Zeybek Facebook’taki konuşmasında bir ulu zattan bahsederek o zatın “biz tekkeleri üç yüz yıl önce kapatmıştık, siz kilidi şimdi, vurdunuz” dediğinden bahsediyor. Kat’iyyen yalan. Asla doğru değildir. “Tekkeleri üç yüz yıl önce kapattık” deme yetkisini kimden aldığını  merak ettiğim o kişi bilmelidir ki, Ortaasya Türk Horasan çıkışlı Anadolu Türk dervişlik geleneğinin “inanç-kavram-edebiyat ve üstün yaşam” biçimi olarak insanlığa miras bıraktığı büyük Tasavvuf düşüncesi,  en parlak devrini,  üç yüz yıl önce, onyedinci yüzyıl sonu ve onsekizinci yüzyıl başında yaşamıştır. Bunu üzerine basarak anlatmak isterim. Dünya tarihinde ender rastlanan bir kültür birikimini bu çeşit laflarla aşağılamaya kalkanı kişi kim olursa olsun kendisi aşşağılıktır.

Hocaya kızıp cami yakılmaz, şeyhe kızıp posteki yırtılmaz.. Bir devirdir olmuş… Hala neden ? kötüleri ayıklayalım derken iyileri de yaraladığınızı artık anlayınız ! Biraz değişik şeyler söyleyin a efendim ! “Tekkeler afyonkeş yuvasıydı” demeyin de “insan ruhunun yıkandığı yerlerdi” deyin. "tembelhaneydi" demeyin de "sosyal yardım yurduydu" deyin. Bir de böyle söyleyin… Bir deneyin bakalım. Belki iyi gelir..

Yanlışlıkla doğru söylemeniz ihtimali de vardır. “Hocalar dini bozdu” derken “bozmayanı da vardı” deyin… İki cümleyi yan yana koyup uzaktan bakın, acaba hangisi güzel ? 80 yıldır sivrisinek avladığınız bataklık çoktan kurudu, ağaçlar çiçekler açtı. Biraz da iyilikleri söyleyin ne olur ? Lütfen.

Devlet Saygı ister

Bir bahçede “hot sosyete” toplanmış. Yeşilliklerin üzerine iskemleler konmuş. Sıra sıra hanımlar, beyler  dizilmiş, düz vardiya oturmuşlar. Önlerinde iki kürsü, arkalarında açık bir kapı.. Gür bir ses duyuluyor: “President of United Stades” Yani Amerika Cumhurbaşkanı.. Ve Reisicumhur Barak Obama, yanında yabancı misafiri ile içerden çıkıyor… Kürsünün önünde duruyor. O ne ? kimsede hareket yok.. Herkes yerinde rahat oturuyor, Başkan ayakta..

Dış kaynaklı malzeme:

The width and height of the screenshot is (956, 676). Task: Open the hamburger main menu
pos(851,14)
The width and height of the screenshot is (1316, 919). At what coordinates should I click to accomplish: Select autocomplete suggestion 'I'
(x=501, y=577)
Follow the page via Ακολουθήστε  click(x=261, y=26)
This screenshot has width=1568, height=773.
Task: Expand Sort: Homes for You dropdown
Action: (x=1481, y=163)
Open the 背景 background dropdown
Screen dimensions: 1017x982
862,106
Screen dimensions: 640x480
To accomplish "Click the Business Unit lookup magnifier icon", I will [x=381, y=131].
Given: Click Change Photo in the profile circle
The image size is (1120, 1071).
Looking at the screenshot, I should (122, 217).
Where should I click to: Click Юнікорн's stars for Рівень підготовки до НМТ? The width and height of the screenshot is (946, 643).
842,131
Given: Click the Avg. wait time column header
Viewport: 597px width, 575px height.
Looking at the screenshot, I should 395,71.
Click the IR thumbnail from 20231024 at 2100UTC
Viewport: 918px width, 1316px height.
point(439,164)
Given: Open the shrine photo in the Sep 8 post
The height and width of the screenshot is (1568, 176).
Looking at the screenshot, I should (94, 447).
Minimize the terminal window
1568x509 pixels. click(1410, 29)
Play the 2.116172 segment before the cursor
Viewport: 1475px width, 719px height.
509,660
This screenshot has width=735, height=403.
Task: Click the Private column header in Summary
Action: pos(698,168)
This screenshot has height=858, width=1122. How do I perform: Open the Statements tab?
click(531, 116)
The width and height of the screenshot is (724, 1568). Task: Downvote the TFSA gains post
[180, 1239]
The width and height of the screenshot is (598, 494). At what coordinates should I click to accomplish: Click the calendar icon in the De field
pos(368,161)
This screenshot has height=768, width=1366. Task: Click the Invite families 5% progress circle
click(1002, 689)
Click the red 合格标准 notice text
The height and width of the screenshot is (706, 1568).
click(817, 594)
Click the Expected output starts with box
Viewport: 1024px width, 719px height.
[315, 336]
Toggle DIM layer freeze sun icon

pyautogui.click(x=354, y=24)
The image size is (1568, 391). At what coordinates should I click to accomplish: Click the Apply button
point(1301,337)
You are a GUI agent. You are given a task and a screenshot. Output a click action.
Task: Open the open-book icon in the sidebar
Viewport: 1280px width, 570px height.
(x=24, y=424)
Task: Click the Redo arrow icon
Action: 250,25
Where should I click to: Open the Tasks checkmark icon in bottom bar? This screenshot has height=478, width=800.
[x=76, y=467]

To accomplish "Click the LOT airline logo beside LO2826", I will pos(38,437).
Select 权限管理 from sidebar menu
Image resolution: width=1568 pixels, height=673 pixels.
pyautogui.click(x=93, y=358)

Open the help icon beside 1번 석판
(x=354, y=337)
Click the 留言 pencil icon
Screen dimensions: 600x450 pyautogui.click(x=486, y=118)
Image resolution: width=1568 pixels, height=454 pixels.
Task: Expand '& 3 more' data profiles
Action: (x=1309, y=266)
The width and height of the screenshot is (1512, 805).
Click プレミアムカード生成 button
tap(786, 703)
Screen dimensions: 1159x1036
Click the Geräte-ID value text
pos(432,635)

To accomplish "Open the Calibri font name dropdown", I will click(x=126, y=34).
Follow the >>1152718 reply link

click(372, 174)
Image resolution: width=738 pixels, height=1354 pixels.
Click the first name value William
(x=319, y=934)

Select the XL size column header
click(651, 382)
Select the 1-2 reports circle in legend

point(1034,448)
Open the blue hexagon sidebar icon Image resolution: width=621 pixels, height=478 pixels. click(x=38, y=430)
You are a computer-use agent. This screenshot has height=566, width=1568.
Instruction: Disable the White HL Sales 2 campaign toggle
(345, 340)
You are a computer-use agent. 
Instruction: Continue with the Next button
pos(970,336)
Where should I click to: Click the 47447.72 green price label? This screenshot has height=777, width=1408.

Kalabalık bahçede kimse yerinden kıpırdamıyor, sadece sesler mırıltılar azalıyor, herkes kulak kesiliyor. Ayağa kalkmak yok, kımıldamak yok, doğru düzgün oturmak yok, Amerikan usulü yaygın yerleşim devam ediyor. Gelen sanki seçilmiş Başkan değil de, Beyaz Saray’ın bahçıvanı…

Yeryüzününü bir baştan öbür başa parasıyla, silahıyla, kadrosuyla  işgal etmiş, milyonla insanın  hayat ve ölümüne her an karar veren, koca bir siyasi ve askeri düzenin başkanına saygı göstermek, bir yere geldiği zaman ayağa kalkmak gerekmez mi ?  İnsanın tüyleri ürperiyor. Vaktiyle Osmanlı sarayında tüyü bitmemiş şeyhzadeler bile yerlerinden doğrulduklarında saray halkı alkışlarmış… Bu ne biçim protokol…veya protokolsuzluk. Rahatsız oldum.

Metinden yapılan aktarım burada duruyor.